The optimized path, which involves first reducing the chordwise gap while maintaining a safe spanwise separation, followed by closing the spanwise gap in the final stage, offers several advantages:
1. It reduces the total cost by up to 49.5% compared to suboptimal docking paths.
2. It significantly reduces the maximum lift and rolling moment variations experienced by the following fixed-wing drone, enhancing flight safety and control stability.
3. It considers practical engineering constraints, such as the difficulty of diagonal docking approaches, making it more feasible for real-world implementation.
The findings of this research provide a solid foundation for the design of flight control systems for chained-wing drones. The aerodynamic model and path optimization method developed in this study can be extended to more complex scenarios involving multiple fixed-wing drones, different flight conditions, and various docking configurations.

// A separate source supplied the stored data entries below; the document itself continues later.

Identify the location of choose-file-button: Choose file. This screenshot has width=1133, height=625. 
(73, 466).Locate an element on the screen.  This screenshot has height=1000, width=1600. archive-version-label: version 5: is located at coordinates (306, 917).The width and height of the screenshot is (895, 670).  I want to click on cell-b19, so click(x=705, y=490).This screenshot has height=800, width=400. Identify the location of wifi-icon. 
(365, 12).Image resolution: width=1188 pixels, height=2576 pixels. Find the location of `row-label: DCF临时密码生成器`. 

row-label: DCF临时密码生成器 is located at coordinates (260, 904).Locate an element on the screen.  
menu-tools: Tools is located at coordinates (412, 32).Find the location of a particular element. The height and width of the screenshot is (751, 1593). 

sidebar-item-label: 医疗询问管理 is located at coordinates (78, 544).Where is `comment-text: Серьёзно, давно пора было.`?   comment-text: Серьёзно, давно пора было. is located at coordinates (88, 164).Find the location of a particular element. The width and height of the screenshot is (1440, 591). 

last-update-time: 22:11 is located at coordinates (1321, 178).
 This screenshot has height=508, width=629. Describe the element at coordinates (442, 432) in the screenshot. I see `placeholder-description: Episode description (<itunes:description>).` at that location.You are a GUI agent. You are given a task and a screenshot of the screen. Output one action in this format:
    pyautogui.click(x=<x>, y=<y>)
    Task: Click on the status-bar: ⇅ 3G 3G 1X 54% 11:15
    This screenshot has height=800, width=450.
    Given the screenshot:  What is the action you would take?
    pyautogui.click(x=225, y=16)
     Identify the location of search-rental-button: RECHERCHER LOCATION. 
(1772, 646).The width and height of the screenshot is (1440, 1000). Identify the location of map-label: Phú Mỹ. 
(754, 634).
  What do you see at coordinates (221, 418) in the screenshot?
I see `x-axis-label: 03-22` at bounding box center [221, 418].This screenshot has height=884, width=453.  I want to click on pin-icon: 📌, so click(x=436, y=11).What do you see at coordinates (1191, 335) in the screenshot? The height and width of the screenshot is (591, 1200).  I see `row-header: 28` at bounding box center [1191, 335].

Table 10 summarizes the key parameters and results of the optimized wing docking path.
| Parameter | Value |
|---|---|
| Initial spanwise gap | 4.0 m |
| Initial chordwise gap | 4.0 m |
| Final spanwise gap | 0.0 m |
| Final chordwise gap | 0.0 m |
| Optimized total cost | 92.80 |
| Number of steps | 21 |
| Docking strategy | Chordwise-first, then spanwise |
| Maximum lift during docking | 22.78 N |
| Maximum rolling moment during docking | 1.31 N·m |
In conclusion, this research demonstrates that the combination of accurate aerodynamic modeling using the G-H numerical lifting-line method and optimal path planning using the Dijkstra algorithm provides an effective solution for the wing docking problem of fixed-wing drones. The optimized docking path significantly reduces aerodynamic interference and energy consumption, paving the way for the practical implementation of chained-wing drone technology. Future work will focus on integrating the optimized path into a flight control system and validating the results through flight tests with actual fixed-wing drones.
The methodology developed in this study can be generalized to other multi-drone cooperative scenarios, such as formation flight, aerial refueling, and collaborative manipulation. By providing a quantitative framework for understanding and optimizing aerodynamic interactions between multiple fixed-wing drones, this research contributes to the advancement of drone swarm technology and its applications in various fields.